▶ **RECORD LIST**:

▬▬▬▬▬▬

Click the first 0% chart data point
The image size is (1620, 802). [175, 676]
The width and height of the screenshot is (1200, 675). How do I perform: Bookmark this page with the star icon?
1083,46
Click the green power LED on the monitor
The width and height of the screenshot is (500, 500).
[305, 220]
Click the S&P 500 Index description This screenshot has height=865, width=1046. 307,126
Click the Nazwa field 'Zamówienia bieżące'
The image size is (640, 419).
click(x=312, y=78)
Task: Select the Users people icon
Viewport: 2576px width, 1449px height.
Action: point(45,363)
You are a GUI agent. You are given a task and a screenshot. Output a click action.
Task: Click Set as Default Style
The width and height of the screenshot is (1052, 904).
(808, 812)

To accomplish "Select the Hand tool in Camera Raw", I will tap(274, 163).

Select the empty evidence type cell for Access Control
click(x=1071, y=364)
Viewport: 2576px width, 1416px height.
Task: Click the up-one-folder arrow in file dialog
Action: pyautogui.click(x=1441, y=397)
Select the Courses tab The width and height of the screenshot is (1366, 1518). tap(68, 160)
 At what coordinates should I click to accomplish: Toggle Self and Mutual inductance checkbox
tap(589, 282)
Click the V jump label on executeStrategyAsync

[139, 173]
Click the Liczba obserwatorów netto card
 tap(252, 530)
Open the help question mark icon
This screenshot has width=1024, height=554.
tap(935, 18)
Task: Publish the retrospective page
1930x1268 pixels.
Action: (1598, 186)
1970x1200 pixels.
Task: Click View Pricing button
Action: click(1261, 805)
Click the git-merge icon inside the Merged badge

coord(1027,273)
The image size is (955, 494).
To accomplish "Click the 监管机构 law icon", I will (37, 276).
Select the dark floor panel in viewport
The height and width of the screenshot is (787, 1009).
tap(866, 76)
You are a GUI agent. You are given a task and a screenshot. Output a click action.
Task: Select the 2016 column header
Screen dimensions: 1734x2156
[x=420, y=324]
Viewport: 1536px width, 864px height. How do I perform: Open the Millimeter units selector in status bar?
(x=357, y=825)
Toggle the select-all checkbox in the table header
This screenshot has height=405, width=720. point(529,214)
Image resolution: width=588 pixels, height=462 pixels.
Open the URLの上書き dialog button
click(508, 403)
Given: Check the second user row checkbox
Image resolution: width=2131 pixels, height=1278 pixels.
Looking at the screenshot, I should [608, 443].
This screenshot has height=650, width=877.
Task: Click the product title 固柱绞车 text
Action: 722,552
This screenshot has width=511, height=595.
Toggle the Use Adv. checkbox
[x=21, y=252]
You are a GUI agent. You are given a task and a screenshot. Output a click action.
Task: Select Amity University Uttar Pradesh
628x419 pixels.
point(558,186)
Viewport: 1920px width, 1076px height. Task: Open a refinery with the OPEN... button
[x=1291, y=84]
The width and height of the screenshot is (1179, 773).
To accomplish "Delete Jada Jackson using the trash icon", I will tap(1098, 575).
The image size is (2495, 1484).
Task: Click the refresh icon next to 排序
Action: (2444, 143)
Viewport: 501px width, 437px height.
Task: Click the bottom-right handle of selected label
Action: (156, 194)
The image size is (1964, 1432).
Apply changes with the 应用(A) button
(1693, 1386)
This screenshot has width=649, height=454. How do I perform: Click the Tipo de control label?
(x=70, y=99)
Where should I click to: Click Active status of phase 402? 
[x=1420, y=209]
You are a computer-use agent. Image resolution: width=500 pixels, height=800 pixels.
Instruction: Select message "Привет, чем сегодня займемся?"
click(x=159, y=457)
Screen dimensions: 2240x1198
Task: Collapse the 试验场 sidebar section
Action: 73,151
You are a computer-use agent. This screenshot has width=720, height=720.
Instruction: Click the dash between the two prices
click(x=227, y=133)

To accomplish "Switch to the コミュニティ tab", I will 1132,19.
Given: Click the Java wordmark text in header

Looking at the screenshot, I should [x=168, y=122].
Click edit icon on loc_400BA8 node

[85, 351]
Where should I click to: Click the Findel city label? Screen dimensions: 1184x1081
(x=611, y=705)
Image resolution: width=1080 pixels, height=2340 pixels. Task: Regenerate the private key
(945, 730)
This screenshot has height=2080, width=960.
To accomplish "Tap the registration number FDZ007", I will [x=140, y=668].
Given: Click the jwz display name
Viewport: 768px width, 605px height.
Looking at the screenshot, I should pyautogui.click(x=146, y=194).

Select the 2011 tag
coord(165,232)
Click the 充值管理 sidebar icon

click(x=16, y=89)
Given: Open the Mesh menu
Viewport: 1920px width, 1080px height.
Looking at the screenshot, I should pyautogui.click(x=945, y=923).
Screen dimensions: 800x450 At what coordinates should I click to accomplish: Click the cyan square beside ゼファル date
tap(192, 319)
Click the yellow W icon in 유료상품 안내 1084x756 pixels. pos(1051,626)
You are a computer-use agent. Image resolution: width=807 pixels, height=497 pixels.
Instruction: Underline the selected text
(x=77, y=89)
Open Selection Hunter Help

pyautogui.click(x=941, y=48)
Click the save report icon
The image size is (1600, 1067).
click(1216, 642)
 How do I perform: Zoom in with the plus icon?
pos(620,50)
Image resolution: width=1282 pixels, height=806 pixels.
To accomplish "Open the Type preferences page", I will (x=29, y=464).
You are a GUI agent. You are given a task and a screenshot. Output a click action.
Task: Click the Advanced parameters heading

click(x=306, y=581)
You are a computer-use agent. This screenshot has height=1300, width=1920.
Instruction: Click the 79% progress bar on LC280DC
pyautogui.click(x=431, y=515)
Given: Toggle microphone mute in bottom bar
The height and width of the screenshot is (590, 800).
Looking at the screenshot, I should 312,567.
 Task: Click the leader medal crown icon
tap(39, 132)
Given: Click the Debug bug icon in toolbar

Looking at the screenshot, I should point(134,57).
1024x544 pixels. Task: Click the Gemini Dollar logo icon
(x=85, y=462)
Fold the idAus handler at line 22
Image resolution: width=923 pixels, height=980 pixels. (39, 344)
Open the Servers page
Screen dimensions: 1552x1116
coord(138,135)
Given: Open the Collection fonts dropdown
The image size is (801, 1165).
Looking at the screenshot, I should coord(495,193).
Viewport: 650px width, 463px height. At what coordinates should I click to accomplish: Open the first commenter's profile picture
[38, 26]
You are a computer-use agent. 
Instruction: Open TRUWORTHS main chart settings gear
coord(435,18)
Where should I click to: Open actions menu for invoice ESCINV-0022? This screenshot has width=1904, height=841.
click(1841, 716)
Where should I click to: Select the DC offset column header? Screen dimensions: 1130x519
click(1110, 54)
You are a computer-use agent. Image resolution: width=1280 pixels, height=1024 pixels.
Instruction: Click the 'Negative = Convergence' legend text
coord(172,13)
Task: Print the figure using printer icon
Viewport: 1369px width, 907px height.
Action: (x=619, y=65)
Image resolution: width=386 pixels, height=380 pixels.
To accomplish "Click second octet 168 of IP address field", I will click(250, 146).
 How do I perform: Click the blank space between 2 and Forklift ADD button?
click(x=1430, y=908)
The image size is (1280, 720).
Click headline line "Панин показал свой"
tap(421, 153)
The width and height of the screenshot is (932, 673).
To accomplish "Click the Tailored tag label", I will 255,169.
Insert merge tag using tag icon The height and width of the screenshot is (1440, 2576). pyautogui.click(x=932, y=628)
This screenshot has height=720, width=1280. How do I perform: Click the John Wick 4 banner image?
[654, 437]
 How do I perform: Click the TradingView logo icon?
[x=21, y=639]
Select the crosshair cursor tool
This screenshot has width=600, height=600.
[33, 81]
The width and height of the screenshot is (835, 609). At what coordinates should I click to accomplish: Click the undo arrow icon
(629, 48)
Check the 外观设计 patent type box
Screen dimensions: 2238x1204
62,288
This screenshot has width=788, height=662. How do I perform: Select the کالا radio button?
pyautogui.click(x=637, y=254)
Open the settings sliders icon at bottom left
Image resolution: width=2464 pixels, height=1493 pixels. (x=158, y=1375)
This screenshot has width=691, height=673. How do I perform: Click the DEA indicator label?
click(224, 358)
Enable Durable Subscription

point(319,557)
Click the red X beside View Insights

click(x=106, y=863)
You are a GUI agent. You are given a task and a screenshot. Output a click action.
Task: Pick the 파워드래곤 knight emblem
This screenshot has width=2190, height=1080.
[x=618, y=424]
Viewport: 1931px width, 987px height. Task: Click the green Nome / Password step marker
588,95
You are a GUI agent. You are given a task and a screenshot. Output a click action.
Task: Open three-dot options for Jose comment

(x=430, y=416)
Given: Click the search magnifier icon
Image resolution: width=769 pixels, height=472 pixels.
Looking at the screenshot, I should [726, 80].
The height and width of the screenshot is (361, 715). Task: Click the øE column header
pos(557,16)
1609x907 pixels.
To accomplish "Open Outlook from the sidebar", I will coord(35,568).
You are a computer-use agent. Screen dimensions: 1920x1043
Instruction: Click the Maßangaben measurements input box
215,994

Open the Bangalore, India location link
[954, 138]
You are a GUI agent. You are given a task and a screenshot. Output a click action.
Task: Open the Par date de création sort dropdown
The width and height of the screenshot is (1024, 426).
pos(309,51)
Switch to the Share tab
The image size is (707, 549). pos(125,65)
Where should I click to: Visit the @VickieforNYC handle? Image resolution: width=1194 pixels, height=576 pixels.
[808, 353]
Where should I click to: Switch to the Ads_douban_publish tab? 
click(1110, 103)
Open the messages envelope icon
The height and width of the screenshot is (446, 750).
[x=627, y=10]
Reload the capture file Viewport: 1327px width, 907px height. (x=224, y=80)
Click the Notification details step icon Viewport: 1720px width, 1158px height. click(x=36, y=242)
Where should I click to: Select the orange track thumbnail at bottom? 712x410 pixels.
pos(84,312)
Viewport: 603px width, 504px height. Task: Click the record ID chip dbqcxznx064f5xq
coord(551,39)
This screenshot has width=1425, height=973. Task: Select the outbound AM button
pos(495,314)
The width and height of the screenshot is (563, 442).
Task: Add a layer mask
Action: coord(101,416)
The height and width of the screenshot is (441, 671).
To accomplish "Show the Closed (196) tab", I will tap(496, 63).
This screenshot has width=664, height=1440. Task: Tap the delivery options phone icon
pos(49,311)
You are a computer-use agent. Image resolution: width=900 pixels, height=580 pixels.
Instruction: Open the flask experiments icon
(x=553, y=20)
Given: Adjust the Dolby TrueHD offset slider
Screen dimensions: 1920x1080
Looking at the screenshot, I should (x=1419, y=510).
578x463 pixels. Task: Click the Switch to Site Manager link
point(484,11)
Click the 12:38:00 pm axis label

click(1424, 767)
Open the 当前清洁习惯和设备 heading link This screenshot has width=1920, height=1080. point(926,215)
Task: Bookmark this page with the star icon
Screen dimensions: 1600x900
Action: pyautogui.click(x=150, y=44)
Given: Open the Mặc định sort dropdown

▬▬▬▬▬▬

▶ **EXERCISE OBJECTIVE**: Render the entries from the line containing "Image resolution: width=588" through the line containing "Action: 722,552", inclusive, as a JSON list of strings, one string per line, with blank lines omitted.

▶ **SOLUTION TO THIS PROBLEM**:
[
  "Image resolution: width=588 pixels, height=462 pixels.",
  "Open the URLの上書き dialog button",
  "click(508, 403)",
  "Given: Check the second user row checkbox",
  "Image resolution: width=2131 pixels, height=1278 pixels.",
  "Looking at the screenshot, I should [608, 443].",
  "This screenshot has height=650, width=877.",
  "Task: Click the product title 固柱绞车 text",
  "Action: 722,552"
]